## Input data
===============

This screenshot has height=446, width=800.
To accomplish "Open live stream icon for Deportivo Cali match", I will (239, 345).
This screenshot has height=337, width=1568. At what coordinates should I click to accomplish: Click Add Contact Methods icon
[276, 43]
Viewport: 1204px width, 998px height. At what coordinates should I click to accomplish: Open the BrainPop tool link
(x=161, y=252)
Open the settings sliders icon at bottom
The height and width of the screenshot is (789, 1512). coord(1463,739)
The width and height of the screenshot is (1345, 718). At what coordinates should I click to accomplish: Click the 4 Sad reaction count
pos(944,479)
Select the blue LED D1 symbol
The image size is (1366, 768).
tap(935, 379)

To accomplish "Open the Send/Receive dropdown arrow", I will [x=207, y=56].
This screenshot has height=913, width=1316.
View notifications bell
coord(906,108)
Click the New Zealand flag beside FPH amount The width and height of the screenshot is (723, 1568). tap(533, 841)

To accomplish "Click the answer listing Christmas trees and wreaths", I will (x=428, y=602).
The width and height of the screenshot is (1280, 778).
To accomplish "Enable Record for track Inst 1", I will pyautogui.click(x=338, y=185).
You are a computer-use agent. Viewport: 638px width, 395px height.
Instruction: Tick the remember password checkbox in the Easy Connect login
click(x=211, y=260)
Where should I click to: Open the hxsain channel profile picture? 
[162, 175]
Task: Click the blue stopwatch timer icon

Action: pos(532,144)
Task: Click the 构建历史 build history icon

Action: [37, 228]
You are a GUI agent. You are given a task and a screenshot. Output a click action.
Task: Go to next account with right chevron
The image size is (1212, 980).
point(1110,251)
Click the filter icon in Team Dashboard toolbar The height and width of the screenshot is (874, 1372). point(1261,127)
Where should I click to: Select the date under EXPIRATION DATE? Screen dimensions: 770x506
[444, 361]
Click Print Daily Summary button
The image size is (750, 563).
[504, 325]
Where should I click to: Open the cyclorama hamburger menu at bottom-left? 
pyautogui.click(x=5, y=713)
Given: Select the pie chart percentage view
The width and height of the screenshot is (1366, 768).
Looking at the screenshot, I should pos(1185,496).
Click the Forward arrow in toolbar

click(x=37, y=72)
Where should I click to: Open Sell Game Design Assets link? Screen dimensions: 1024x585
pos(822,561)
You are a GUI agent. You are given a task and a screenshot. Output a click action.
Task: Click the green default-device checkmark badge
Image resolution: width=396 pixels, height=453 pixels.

===============

## Work to be completed
The records above must be printed again in full, exactly as written.

## Output of the exercise
This screenshot has height=446, width=800.
To accomplish "Open live stream icon for Deportivo Cali match", I will (239, 345).
This screenshot has height=337, width=1568. At what coordinates should I click to accomplish: Click Add Contact Methods icon
[276, 43]
Viewport: 1204px width, 998px height. At what coordinates should I click to accomplish: Open the BrainPop tool link
(x=161, y=252)
Open the settings sliders icon at bottom
The height and width of the screenshot is (789, 1512). coord(1463,739)
The width and height of the screenshot is (1345, 718). At what coordinates should I click to accomplish: Click the 4 Sad reaction count
pos(944,479)
Select the blue LED D1 symbol
The image size is (1366, 768).
tap(935, 379)

To accomplish "Open the Send/Receive dropdown arrow", I will [x=207, y=56].
This screenshot has height=913, width=1316.
View notifications bell
coord(906,108)
Click the New Zealand flag beside FPH amount The width and height of the screenshot is (723, 1568). tap(533, 841)

To accomplish "Click the answer listing Christmas trees and wreaths", I will (x=428, y=602).
The width and height of the screenshot is (1280, 778).
To accomplish "Enable Record for track Inst 1", I will pyautogui.click(x=338, y=185).
You are a computer-use agent. Viewport: 638px width, 395px height.
Instruction: Tick the remember password checkbox in the Easy Connect login
click(x=211, y=260)
Where should I click to: Open the hxsain channel profile picture? 
[162, 175]
Task: Click the blue stopwatch timer icon

Action: pos(532,144)
Task: Click the 构建历史 build history icon

Action: [37, 228]
You are a GUI agent. You are given a task and a screenshot. Output a click action.
Task: Go to next account with right chevron
The image size is (1212, 980).
point(1110,251)
Click the filter icon in Team Dashboard toolbar The height and width of the screenshot is (874, 1372). point(1261,127)
Where should I click to: Select the date under EXPIRATION DATE? Screen dimensions: 770x506
[444, 361]
Click Print Daily Summary button
The image size is (750, 563).
[504, 325]
Where should I click to: Open the cyclorama hamburger menu at bottom-left? 
pyautogui.click(x=5, y=713)
Given: Select the pie chart percentage view
The width and height of the screenshot is (1366, 768).
Looking at the screenshot, I should pos(1185,496).
Click the Forward arrow in toolbar

click(x=37, y=72)
Where should I click to: Open Sell Game Design Assets link? Screen dimensions: 1024x585
pos(822,561)
You are a GUI agent. You are given a task and a screenshot. Output a click action.
Task: Click the green default-device checkmark badge
Image resolution: width=396 pixels, height=453 pixels.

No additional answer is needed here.